What's happening with gay marriage is a legal action. I normally champion holistic seeing - that we can't separate spiritual from emotional from physical. But when it comes to governments, they have a very specific purpose and function, and it is not a spiritual one. They are interested in structuring a productive, healthy, society and, in our very fortunate case, allowing citizens to pursue their own happiness.
American Christians love the separation of Church and state, and I mean absolutely love it. We go bananas for it, especially when something like universal healthcare comes to the fore. We want the government to stay out of our religion! But then we turn around and expect that our religious beliefs should be the basis for governing on the issues that we actually do care about. Like gay marriage.
But here's the truth: Christians don't realize how lucky they are that the issue of gay marriage has developed the way it has. We aren't facing the issue of people wanting marriages between three people or with minors or to loosen divorce entitlements to make "marriage" a somewhat fluid definition. We aren't looking at an assault on the structure or seriousness of marriage. We're looking at a group who wants to keep the structure but just be a part of it. Our biggest issue is that gay couples want to affirm marriage's importance as-is.
The issue of our time is that gay couples want to buy into our system: they want monogamous, lifelong relationships, a house in the suburbs, two kids, holidays gathered with their families, and on and on and on. It looks exactly like the image of marriage Christians hold up except for the couple being gay.
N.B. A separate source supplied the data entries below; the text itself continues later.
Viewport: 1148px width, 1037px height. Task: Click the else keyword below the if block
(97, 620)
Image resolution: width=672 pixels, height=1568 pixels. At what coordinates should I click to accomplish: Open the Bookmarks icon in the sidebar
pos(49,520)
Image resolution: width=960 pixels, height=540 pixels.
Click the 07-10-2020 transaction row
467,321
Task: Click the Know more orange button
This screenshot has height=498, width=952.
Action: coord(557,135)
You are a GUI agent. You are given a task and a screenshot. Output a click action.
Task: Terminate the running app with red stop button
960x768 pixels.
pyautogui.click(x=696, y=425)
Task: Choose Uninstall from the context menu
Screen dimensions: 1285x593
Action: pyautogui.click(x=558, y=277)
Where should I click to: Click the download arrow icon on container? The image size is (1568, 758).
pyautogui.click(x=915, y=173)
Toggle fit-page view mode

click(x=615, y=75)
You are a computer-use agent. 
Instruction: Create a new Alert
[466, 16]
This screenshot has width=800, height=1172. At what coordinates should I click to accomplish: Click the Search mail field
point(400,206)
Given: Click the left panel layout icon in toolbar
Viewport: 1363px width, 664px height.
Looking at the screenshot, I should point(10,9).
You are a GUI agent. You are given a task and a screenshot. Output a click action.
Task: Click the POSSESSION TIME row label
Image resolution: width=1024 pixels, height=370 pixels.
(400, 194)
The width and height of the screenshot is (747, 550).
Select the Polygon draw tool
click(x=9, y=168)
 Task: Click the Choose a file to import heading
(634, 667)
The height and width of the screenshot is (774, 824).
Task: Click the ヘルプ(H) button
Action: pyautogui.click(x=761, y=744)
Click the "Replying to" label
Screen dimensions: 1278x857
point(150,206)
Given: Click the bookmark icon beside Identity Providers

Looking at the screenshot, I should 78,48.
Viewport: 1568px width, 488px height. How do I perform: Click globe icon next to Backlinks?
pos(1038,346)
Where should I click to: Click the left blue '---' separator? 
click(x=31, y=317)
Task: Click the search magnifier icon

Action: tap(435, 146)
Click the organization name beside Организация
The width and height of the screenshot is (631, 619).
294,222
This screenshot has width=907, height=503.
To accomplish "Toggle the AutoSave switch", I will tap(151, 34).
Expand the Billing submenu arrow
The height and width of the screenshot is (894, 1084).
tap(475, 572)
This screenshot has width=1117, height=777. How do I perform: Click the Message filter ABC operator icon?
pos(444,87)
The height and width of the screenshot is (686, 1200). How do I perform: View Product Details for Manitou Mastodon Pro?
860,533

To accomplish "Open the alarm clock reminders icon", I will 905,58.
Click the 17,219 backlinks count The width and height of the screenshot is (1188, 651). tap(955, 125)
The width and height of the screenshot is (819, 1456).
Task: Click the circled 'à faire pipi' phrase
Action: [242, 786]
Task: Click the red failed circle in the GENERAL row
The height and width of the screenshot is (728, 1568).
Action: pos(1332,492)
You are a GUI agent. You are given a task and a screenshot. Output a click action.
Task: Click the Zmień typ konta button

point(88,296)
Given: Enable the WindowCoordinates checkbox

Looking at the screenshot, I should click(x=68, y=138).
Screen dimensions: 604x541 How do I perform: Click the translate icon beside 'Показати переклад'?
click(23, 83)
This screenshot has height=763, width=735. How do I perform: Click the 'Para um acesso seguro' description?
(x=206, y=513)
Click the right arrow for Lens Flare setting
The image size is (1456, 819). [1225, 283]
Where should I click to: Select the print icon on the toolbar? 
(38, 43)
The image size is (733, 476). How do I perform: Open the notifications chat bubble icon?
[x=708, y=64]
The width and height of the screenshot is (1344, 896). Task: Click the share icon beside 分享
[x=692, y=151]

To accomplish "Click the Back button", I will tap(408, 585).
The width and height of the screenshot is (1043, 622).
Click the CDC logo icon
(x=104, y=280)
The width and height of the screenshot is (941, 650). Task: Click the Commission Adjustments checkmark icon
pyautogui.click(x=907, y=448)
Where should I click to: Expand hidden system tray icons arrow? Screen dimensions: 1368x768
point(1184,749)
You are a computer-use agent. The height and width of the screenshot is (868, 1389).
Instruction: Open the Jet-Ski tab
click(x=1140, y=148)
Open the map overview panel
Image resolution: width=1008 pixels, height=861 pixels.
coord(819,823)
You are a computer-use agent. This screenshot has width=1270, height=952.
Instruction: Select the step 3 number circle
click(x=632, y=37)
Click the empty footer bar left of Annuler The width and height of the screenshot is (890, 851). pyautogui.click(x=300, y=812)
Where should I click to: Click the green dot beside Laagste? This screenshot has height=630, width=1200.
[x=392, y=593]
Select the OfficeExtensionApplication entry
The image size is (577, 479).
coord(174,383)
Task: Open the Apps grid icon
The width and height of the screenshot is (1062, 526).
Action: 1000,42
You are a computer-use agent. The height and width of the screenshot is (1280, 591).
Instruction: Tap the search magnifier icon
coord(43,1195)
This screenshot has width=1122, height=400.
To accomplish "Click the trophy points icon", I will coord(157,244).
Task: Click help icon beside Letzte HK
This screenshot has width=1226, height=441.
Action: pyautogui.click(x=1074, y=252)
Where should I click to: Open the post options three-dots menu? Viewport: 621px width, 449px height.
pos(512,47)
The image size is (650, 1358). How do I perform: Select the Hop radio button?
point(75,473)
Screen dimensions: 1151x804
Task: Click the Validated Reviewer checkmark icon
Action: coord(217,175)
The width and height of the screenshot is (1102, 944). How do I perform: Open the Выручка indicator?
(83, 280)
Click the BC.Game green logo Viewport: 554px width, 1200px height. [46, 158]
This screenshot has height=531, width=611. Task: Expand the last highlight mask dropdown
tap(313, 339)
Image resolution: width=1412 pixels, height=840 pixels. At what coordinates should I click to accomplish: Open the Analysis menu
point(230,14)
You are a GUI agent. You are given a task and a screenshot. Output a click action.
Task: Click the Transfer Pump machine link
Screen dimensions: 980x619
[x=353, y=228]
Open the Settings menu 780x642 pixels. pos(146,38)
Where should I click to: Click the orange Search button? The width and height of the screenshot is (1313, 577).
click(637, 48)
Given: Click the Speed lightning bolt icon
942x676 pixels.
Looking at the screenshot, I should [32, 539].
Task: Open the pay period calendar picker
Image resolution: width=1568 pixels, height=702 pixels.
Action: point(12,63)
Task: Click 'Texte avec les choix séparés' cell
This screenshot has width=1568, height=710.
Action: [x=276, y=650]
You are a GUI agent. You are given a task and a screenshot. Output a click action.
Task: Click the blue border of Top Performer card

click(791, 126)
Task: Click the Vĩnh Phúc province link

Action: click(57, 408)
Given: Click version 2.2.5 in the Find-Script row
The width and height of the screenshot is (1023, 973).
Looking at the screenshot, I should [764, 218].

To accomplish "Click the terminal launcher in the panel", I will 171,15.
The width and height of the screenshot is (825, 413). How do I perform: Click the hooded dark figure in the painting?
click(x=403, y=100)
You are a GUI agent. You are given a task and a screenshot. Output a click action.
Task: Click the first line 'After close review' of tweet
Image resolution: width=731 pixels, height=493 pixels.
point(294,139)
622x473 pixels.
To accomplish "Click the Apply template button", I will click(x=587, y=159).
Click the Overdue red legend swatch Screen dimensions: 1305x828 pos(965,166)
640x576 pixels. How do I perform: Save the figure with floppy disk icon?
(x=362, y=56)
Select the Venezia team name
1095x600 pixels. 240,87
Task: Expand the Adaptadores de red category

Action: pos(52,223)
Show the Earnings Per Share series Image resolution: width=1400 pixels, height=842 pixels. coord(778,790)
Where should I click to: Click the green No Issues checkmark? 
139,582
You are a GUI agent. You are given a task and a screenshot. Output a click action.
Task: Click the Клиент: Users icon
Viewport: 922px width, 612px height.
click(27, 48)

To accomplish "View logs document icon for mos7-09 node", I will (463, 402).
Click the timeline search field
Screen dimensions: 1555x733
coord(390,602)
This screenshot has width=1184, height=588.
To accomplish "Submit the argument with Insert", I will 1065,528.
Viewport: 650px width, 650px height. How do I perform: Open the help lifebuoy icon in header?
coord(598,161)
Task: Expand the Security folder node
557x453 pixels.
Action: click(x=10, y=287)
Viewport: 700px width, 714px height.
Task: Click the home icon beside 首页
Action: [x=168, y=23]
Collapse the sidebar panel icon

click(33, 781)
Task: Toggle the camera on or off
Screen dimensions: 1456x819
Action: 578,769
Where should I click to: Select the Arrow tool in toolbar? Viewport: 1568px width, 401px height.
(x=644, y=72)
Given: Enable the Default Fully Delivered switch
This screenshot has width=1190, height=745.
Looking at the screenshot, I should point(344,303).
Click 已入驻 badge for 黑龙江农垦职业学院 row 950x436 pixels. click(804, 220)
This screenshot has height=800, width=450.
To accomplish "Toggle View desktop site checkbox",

Some Christians understandably think that that part does matter though others don't. What I'm trying to say is that this image is not so scary. It's not foreign. And since our Constitution is a legal (and not spiritual) document, it's hard to argue they don't have that right.
"But society will break down! Children need a mother and father." Granted, it's hard to argue that by natural design children don't need a mother and a father because, after all, every human has required them for his/her existence. But since gay couples understandably won't be naturally producing their own children, this means there will be more stable couples in society willing to adopt. This is huge! The world has so many children in desperate need of loving homes.
And before you condemn gay couples who want to adopt children you need to answer the question, "Am I willing to adopt a child in need? When I'm married and/or financially stable, do I plan on doing it then?" If the honest answer is no, then you have lost any right to deny adoption to them. People who condemn gay couples adopting but refuse to do so themselves are like the Levite passing the robbed man on the road and then saying the (good) Samaritan shouldn't be allowed to help. Do you think a child in search of a forever home is going to care that their parents are gay? No, no they won't. This particular principle of help and love coming from outcasts is such an offensive theme in the gospels that even today Christians deny its application in our lives.
I see a difference between asking "do you approve of gay marriage" and "should gay marriage be legalized," not because of the answers necessarily but because the questions get at two fundamentally different things.
Our government is designed to not govern based on religious conviction. And the legalization of gay marriage affirms that. For that reason I can say, "Thank God."